* Dokumentabschnitt *
Jahresbericht

Suchtkontrollrat beklagt die „stille Sucht der Frauen“

Berlin/Wien - 02.03.2017, 16:30 Uhr

Frauen sind laut dem aktuellen Jahresbericht des Suchtkontrollrats immer häufiger Drogen- und Arzneimittel-süchtig. (Foto: photophonie / Fotolia)

Frauen sind laut dem aktuellen Jahresbericht des Suchtkontrollrats immer häufiger Drogen- und Arzneimittel-süchtig. (Foto: photophonie / Fotolia)


Die Drogen- und Arzneimittelsucht bei Frauen nimmt weltweit zu. Dies hat auch Auswirkungen auf deren Familien, sagt die Bundesdrogenbeauftragte Marlene Mortler. Die Drogenpolitik müsste sich auf die Bedürfnisse von Frauen ausrichten – und Barrieren abbauen, die diese von Behandlungen abhielten.

Der internationale Suchtkontrollrat (INCB) hat die Regierungen weltweit aufgerufen, sich stärker um die zunehmende Drogenabhängigkeit von Frauen zu kümmern. Frauen und Mädchen machten ein Drittel der Suchtmittelkonsumenten weltweit aus. Aber unter den Menschen, die eine Suchtbehandlung bekommen, seien nur ein Fünftel Frauen. Das geht aus dem Jahresbericht 2016 des in Wien ansässigen Rates hervor, der am Donnerstag unter anderem in Berlin vorgestellt wurde. Aus Sicht der Experten sind es vor allem soziale, kulturelle oder auch persönliche Barrieren, die Frauen den Zugang zu Behandlungen bei Drogenmissbrauch erschweren.

* Gegebene Informationen *

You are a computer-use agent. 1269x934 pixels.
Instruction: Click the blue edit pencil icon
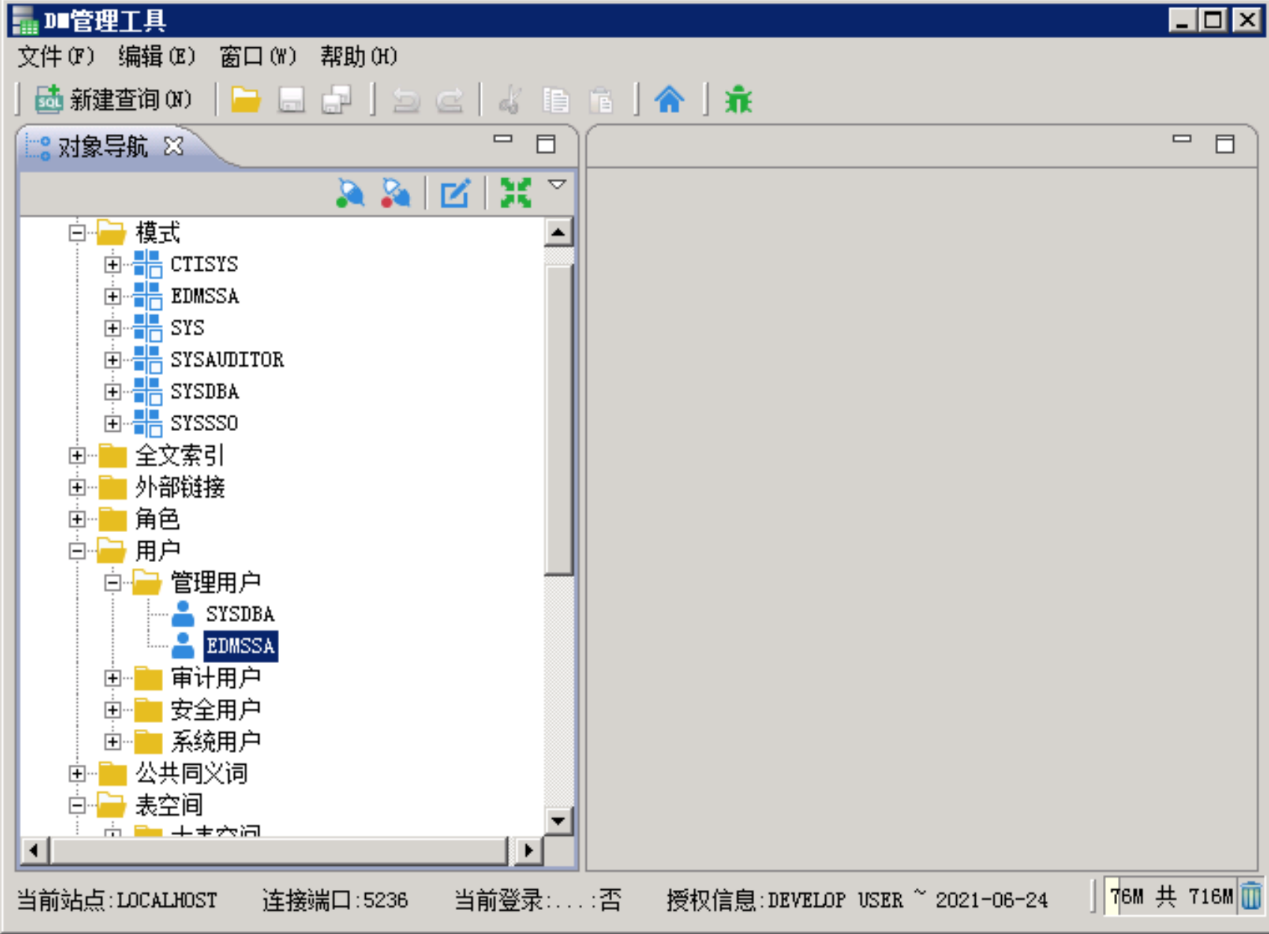(455, 193)
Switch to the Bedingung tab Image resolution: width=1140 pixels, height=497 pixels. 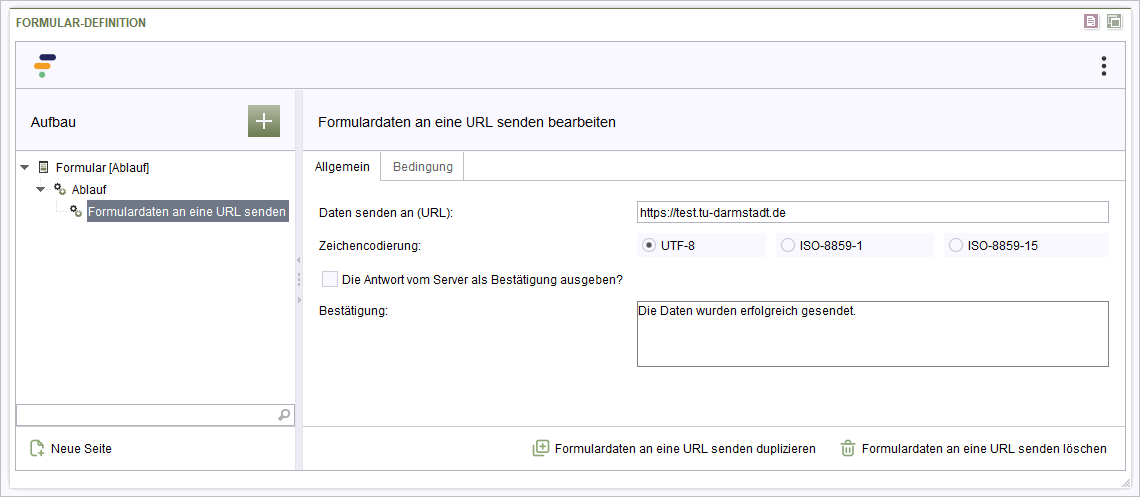point(422,166)
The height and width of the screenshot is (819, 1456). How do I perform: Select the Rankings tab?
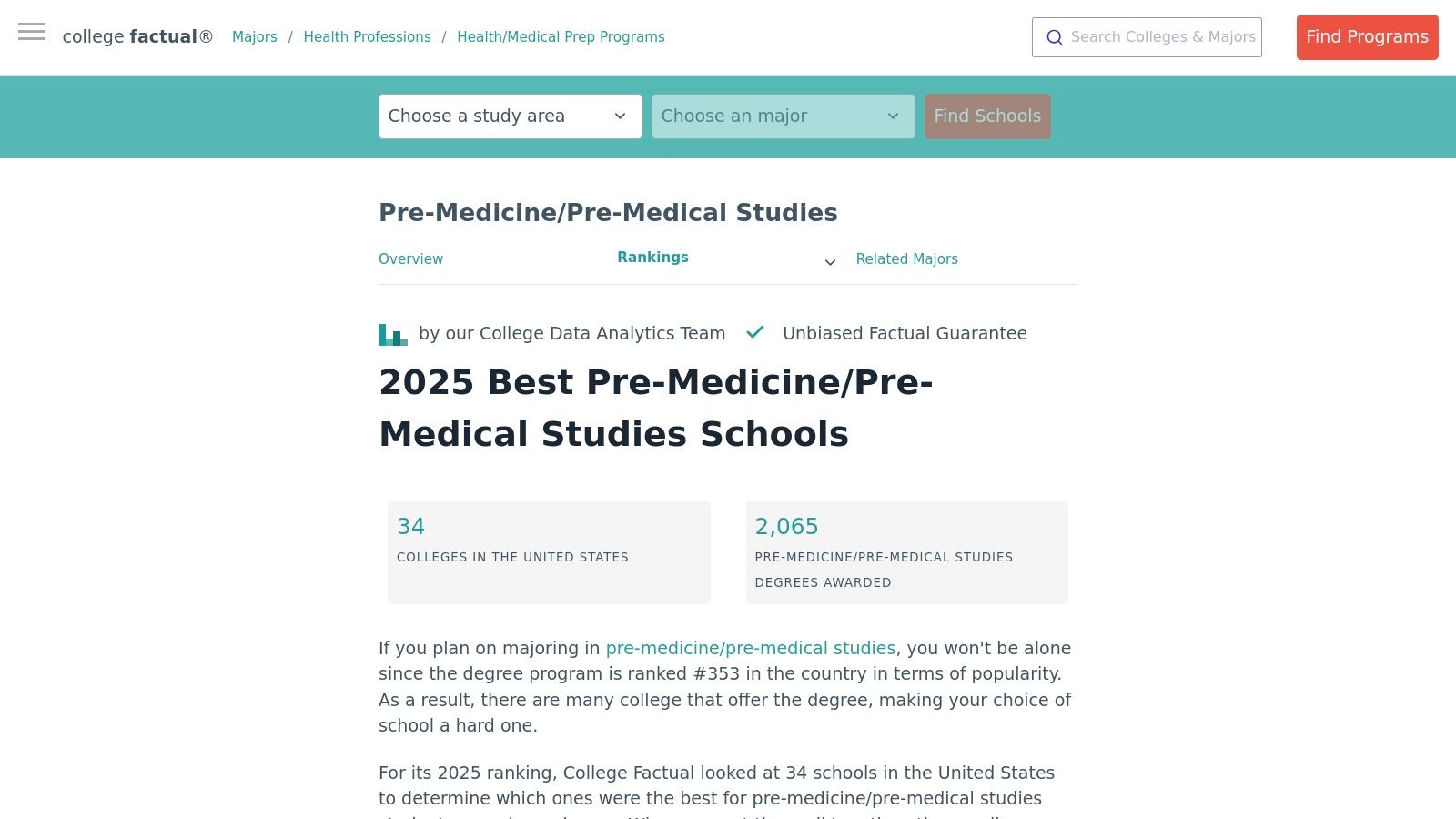click(652, 258)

* Aufgaben und Probleme *
A. Beantworte anhand des Artikels über den Jahresbericht des Suchtkontrollrats oben diese Fragen:
(i) Welchen Anteil an den Suchtmittelkonsumenten weltweit machen Frauen und Mädchen aus?
(ii) In welcher Stadt ist der Suchtkontrollrat ansässig?
(iii) Welches Amt hat Marlene Mortler inne?
B. Schreibe den Artikel über die zunehmende Drogen- und Arzneimittelsucht bei Frauen weiter, beginnend nach seinem letzten Satz.

* Erwartete Ergebnisse *
A.
(i) Ein Drittel.
(ii) In Wien.
(iii) Sie ist Bundesdrogenbeauftragte.

B.
Die Drogenbeauftragte der Bundesregierung, Marlene Mortler (CSU), erklärte dazu: „Weibliche Sucht wird schneller tabuisiert, häufiger stigmatisiert und findet meist im Verborgenen statt.“ Zudem würden Frauen therapeutische Angebote deutlich weniger wahrnehmen als Männer. „Dies ist nicht nur für die Frauen problematisch, auch die Auswirkungen auf die Familien, insbesondere die Kinder sind immens.“ Mortler sprach von einer „stillen Sucht der Frauen“.

Tabus verhindern Lebensrettung

Drogenpolitik müsse die speziellen Bedürfnisse von Frauen erkennen und berücksichtigen, erklärte die CSU-Politikerin. „Barrieren, die Frauen davon abhalten, sich in Behandlung zu begeben, etwa die Ausgrenzung durch die eigenen Familien, müssen überwunden werden“, sagte Mortler. Viel zu häufig verhindere die gesellschaftliche Tabuisierung von Drogenkonsum und Sucht selbst lebensrettende Maßnahmen. „Das muss sich ändern!“, erklärte die Drogenbeauftragte.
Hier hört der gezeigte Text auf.